Start Document passage
Kurozuka

Kurozuka Review: A Samurai Meets an Immortal Woman and Wakes Up a Thousand Years Later

by Takashi Noguchi

★★★★CompletedM (Mature)
Reviewed by Yu

Read the first volume. If it doesn't hook you, put it down. It'll hook you.

Buy Kurozuka on Amazon →

*Affiliate link — I earn a small commission at no extra cost to you.

Quick Take

  • A horror manga that spans the 12th century and a post-apocalyptic future connected by a vampire's blood and a samurai's immortality — the time displacement premise creates a narrative structure unlike most horror manga
  • The violence is graphic and the horror imagery is consistent, but the series earns its darkness by using it to explore what memory and identity mean across centuries of discontinuous experience
  • 10 volumes complete; one of VIZ Signature's more distinctive genre horror titles

Who Is This Manga For?

  • Readers who want horror manga with genuine narrative ambition alongside the violence
  • Anyone interested in horror that uses historical Japan and dystopian futures as dual settings
  • Fans of vampire-adjacent horror that isn't romance
  • Readers who want complete mature horror manga with a resolved conclusion

Content Warnings & Age Rating

Age Rating: M (Mature) Content Warnings: Graphic violence; horror imagery; blood; mature themes; dystopian content; the series is explicitly mature

The M rating is accurate and the violence is significant.

Yu's Rating

Category Score
Story Depth ★★★★☆
Art Style ★★★★★
Character Development ★★★★☆
Accessibility for Non-Japanese Readers ★★★★☆
Reread Value ★★★☆☆

Story Overview

Minamoto no Kuro is a samurai fleeing his enemies in 12th century Japan when he takes shelter at a remote mountain house occupied by the beautiful and unsettling Kuromitsu. After drinking her blood and experiencing something that may be death, he wakes up in a future Japan — post-apocalyptic, ruled by factions, and unrecognizable.
End Document passage
Start Available data
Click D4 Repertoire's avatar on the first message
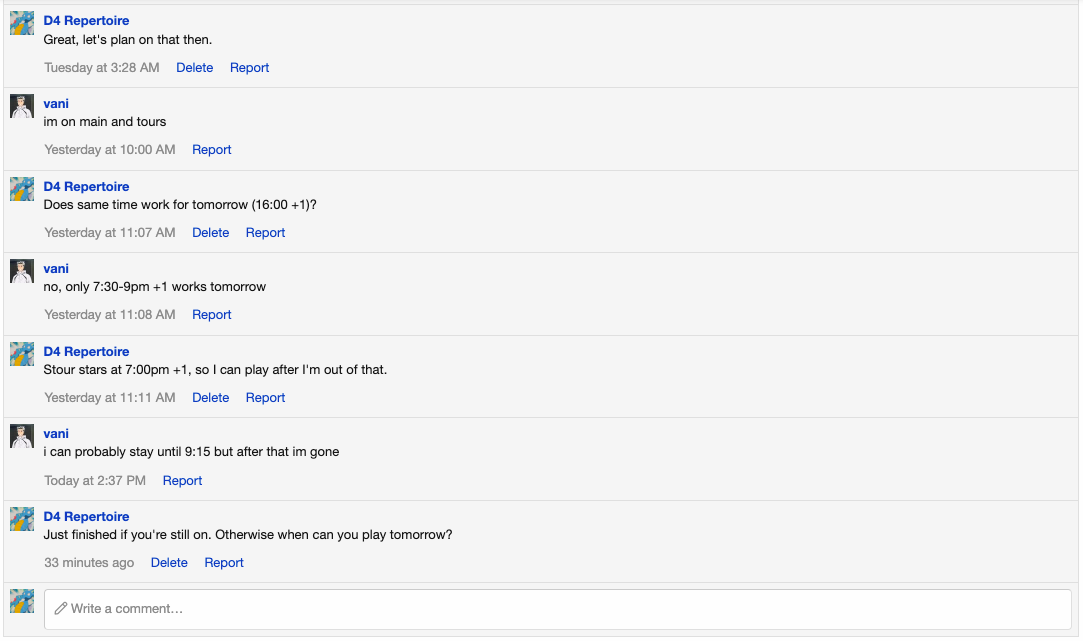Screen dimensions: 1083x641 tap(21, 21)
End Available data
Short problem 1 = From the Kurozuka review, reproduce word for word the part that opens with the words containing "Kurozuka Review: A" and closes with "It'll hook you.".
Short problem 2 = According to the Kurozuka review, whose blood does Minamoto no Kuro drink before he wakes up in a future Japan?

Worked answer 1 =
Kurozuka Review: A Samurai Meets an Immortal Woman and Wakes Up a Thousand Years Later

by Takashi Noguchi

★★★★CompletedM (Mature)
Reviewed by Yu

Read the first volume. If it doesn't hook you, put it down. It'll hook you.

Worked answer 2 = Kuromitsu's blood.